*Görev Koşulları:*
1. Aşka ve sevgiye dair yazıdan bir bölümü olduğu gibi kopyalayın. Bölüm "Ah o sevgi!…Hayat" sözcüklerinin geçtiği yerden başlasın ve "bile değildi aslında)" sözcüklerinden sonra bitsin.
2. Aşka ve sevgiye dair yazıya göre aşağıdaki ifadeler doğru mu? Her biri için evet ya da hayır deyin ve kararı belirleyen sözleri yazıdan aynen alıntılayın.
(a) Kadınlar bu sevdalara çoğu kez bilmeden girmiştir.
(b) Doğursun ya da doğurmasın bütün kadınların anne olduğu söylenir.
(c) Kadınlar karşılarına çıkan uyandırma mesajlarıyla gözlerini açmıştır.
3. Aşka ve sevgiye dair yazıya göre kadınların içindeki kocaman sevgi nerelere sığmıyordu?

:: Yazı

X

Aşka aşık kadınlardık biz, sevgiye sevdalandık

Sevmeyi seven kadınlardık biz, aşka sevdalı. İçimizde kocaman sevgi vardı, öyle büyüktü ki bu sevgi, küçücük yüreklerimize sığmıyor, hatta bedenimize bile sığmıyor taşıyordu. O yüzden; paylaşmak istedik, sarmak istedik, hissetmek istedik mümkünse iliklerimize kadar. Çoğu kez bile bile girdik bu sevdalara, göre göre ama görmemezliğe gelerek, kandırıldık kendimiz tarafından, zira biz, olmazı oldururuz sandık her defasında. Ne kadar zor olabilirdi ki? sadece bir ‘sevda’ ya sahip olmak?

Karşımıza çıktığında, hani ilk gördüğümüz anda ve aslında her defasında “O” sandık. Bu işte dedik! Sevgimi verebileceğim kişi bu olmalı!

Çünkü biz kadındık, tabiat bizi annelik özelliği ile taçlandırmıştı, doğuralım ya da doğurmayalım hepimiz anne kadınlardık, ‘anne’ demek ‘sevgi’ demekti, hem de en şefkatlisinden, hamurumuzda bu vardı…Tek ihtiyacımız olan şey sevecek biriydi…

Ah o sevgi!…Hayat boyu aradık onu ve bulduğumuzu sandığımızda balıklama daldık o sandığımız şeye, başladık “O” sandığımız kişiye yüklemeler yapmaya; gördüğümüz ilk umut veren ışıkta “ne kadar da temiz kalpli dedik” (değildi aslında), ne kadar düzgün bir hayatı var dedik (yoktu aslında), nasıl da hazmetmiş, doymuş dedik (aç’tı aslında), kötü günümde de benimle olur dedik (olmazdı asla), o da seviyor dedik (sevmiyordu gerçekte), ne kadar da diğerlerinden farklı dedik (zerre farkı yoktu aslında) ve bütün yüklemeleri gözü kapalı yaptık. Olan her yanlışa bir bahane bulduk, böyle yaptı çünkü…..dedik. Karşımıza çıkan her uyandırma mesajında daha da sıkı yumduk gözlerimizi görmemek adına, zira kaybedemezdik bu cağnım sevgiyi!! bu zamanda bu kadar temiz bir sevgi bulunmazdı ki!? (Temiz bile değildi aslında)

::::
:: Çıkarılan Veriler

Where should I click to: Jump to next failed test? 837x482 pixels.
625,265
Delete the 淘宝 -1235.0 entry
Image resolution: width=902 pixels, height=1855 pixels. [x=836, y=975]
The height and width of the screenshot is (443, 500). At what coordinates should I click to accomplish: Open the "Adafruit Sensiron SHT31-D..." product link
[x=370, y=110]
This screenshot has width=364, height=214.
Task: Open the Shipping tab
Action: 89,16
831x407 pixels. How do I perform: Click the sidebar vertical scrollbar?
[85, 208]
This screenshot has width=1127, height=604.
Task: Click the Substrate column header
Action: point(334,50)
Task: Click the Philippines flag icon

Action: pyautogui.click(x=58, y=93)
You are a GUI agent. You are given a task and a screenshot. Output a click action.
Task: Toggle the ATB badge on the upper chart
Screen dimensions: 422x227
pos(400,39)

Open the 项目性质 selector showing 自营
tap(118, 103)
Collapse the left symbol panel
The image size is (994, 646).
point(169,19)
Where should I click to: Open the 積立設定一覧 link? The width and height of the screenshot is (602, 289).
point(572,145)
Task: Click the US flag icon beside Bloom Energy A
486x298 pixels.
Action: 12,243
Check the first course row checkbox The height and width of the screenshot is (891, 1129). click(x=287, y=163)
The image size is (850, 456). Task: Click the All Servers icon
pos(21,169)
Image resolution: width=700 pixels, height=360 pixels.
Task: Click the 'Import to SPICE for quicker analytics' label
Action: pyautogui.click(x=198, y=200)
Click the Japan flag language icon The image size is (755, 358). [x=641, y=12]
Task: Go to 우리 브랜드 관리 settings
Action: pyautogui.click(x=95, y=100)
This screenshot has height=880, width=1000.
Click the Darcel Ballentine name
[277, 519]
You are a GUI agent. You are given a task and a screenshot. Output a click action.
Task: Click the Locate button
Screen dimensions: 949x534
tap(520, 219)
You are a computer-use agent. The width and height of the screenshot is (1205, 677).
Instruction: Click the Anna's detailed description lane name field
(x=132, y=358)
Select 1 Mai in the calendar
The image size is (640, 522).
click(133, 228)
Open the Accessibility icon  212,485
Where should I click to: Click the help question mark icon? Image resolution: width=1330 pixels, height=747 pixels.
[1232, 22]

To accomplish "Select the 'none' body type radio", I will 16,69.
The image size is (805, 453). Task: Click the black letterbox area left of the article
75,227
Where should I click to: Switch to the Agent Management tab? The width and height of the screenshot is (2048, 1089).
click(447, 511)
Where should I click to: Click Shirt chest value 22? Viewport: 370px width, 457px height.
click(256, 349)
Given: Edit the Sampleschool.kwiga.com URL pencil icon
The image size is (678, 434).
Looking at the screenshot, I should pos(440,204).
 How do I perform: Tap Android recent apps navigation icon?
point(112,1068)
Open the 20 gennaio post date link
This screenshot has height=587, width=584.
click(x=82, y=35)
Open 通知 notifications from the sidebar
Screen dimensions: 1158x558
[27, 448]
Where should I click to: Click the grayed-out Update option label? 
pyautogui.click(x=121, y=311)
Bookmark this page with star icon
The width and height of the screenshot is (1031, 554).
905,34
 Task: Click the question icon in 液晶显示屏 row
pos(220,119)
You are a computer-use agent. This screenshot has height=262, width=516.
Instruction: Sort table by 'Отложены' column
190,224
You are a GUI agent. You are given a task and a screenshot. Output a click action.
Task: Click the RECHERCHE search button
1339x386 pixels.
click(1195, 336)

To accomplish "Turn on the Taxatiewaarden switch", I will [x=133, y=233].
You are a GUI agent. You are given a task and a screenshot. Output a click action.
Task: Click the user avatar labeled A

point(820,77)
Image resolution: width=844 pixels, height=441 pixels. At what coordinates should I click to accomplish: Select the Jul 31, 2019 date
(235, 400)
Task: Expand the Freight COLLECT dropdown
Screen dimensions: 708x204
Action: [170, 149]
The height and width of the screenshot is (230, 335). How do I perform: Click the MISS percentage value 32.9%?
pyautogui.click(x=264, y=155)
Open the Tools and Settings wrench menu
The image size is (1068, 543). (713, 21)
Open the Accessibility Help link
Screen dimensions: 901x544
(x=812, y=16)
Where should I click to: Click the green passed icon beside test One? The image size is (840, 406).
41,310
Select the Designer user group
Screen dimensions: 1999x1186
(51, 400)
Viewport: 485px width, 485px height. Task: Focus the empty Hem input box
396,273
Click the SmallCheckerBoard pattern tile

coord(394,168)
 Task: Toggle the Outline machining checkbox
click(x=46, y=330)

::::

*Görev Yanıtları:*
1.
Ah o sevgi!…Hayat boyu aradık onu ve bulduğumuzu sandığımızda balıklama daldık o sandığımız şeye, başladık “O” sandığımız kişiye yüklemeler yapmaya; gördüğümüz ilk umut veren ışıkta “ne kadar da temiz kalpli dedik” (değildi aslında), ne kadar düzgün bir hayatı var dedik (yoktu aslında), nasıl da hazmetmiş, doymuş dedik (aç’tı aslında), kötü günümde de benimle olur dedik (olmazdı asla), o da seviyor dedik (sevmiyordu gerçekte), ne kadar da diğerlerinden farklı dedik (zerre farkı yoktu aslında) ve bütün yüklemeleri gözü kapalı yaptık. Olan her yanlışa bir bahane bulduk, böyle yaptı çünkü…..dedik. Karşımıza çıkan her uyandırma mesajında daha da sıkı yumduk gözlerimizi görmemek adına, zira kaybedemezdik bu cağnım sevgiyi!! bu zamanda bu kadar temiz bir sevgi bulunmazdı ki!? (Temiz bile değildi aslında)

2.
(a) Hayır: "Çoğu kez bile bile girdik bu sevdalara"
(b) Evet: "doğuralım ya da doğurmayalım hepimiz anne kadınlardık"
(c) Hayır: "Karşımıza çıkan her uyandırma mesajında daha da sıkı yumduk gözlerimizi"

3. Küçücük yüreklerine, hatta bedenlerine bile sığmıyordu.